(TASK GOAL) Write out the records verbatim, starting from their first line and ending with the line that contains "center [35, 272].", including that line.

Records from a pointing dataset
┏━━

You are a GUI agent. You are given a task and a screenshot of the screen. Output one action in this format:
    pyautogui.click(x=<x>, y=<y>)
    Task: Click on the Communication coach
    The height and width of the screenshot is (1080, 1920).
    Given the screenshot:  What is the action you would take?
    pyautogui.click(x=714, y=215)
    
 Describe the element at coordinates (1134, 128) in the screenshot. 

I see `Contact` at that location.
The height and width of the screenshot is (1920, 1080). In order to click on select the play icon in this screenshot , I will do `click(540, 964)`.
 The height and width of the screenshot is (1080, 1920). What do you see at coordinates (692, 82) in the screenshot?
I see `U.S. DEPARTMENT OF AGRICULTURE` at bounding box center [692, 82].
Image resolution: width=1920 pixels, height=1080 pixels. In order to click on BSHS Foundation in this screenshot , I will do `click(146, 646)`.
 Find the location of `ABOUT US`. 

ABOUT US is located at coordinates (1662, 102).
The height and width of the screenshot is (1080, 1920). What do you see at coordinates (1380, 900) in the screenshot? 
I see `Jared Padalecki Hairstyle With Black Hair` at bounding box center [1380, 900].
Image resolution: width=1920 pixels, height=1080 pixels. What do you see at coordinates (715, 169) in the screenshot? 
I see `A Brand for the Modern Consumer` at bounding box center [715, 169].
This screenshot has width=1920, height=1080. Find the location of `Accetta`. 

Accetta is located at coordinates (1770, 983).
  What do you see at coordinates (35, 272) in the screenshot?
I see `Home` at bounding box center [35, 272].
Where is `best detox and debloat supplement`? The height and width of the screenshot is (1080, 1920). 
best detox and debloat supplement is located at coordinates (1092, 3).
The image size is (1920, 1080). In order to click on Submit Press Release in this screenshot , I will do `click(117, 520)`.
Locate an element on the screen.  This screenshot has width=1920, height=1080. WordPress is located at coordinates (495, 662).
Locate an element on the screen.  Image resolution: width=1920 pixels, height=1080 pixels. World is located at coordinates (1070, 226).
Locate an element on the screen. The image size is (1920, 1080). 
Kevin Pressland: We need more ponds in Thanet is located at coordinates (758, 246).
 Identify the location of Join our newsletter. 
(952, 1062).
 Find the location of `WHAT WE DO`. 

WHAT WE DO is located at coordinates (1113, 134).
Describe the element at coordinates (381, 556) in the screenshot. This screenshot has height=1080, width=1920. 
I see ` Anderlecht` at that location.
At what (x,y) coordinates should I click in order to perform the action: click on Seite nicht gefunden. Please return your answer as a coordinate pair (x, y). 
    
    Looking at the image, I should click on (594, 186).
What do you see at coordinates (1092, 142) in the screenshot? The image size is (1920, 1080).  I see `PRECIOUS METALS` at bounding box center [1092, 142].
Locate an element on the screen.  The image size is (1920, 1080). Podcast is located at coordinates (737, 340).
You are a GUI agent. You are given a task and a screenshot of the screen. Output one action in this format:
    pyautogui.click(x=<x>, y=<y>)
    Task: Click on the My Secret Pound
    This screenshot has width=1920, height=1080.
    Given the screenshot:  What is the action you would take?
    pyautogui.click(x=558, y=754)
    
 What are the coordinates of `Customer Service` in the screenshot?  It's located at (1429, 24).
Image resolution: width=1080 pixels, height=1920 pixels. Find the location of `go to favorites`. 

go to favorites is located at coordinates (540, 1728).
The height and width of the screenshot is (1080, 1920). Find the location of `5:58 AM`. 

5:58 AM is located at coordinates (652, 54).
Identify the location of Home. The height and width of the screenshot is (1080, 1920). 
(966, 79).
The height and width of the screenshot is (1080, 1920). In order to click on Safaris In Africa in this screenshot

┗━━

(CORRECT ANSWER)
You are a GUI agent. You are given a task and a screenshot of the screen. Output one action in this format:
    pyautogui.click(x=<x>, y=<y>)
    Task: Click on the Communication coach
    The height and width of the screenshot is (1080, 1920).
    Given the screenshot:  What is the action you would take?
    pyautogui.click(x=714, y=215)
    
 Describe the element at coordinates (1134, 128) in the screenshot. 

I see `Contact` at that location.
The height and width of the screenshot is (1920, 1080). In order to click on select the play icon in this screenshot , I will do `click(540, 964)`.
 The height and width of the screenshot is (1080, 1920). What do you see at coordinates (692, 82) in the screenshot?
I see `U.S. DEPARTMENT OF AGRICULTURE` at bounding box center [692, 82].
Image resolution: width=1920 pixels, height=1080 pixels. In order to click on BSHS Foundation in this screenshot , I will do `click(146, 646)`.
 Find the location of `ABOUT US`. 

ABOUT US is located at coordinates (1662, 102).
The height and width of the screenshot is (1080, 1920). What do you see at coordinates (1380, 900) in the screenshot? 
I see `Jared Padalecki Hairstyle With Black Hair` at bounding box center [1380, 900].
Image resolution: width=1920 pixels, height=1080 pixels. What do you see at coordinates (715, 169) in the screenshot? 
I see `A Brand for the Modern Consumer` at bounding box center [715, 169].
This screenshot has width=1920, height=1080. Find the location of `Accetta`. 

Accetta is located at coordinates (1770, 983).
  What do you see at coordinates (35, 272) in the screenshot?
I see `Home` at bounding box center [35, 272].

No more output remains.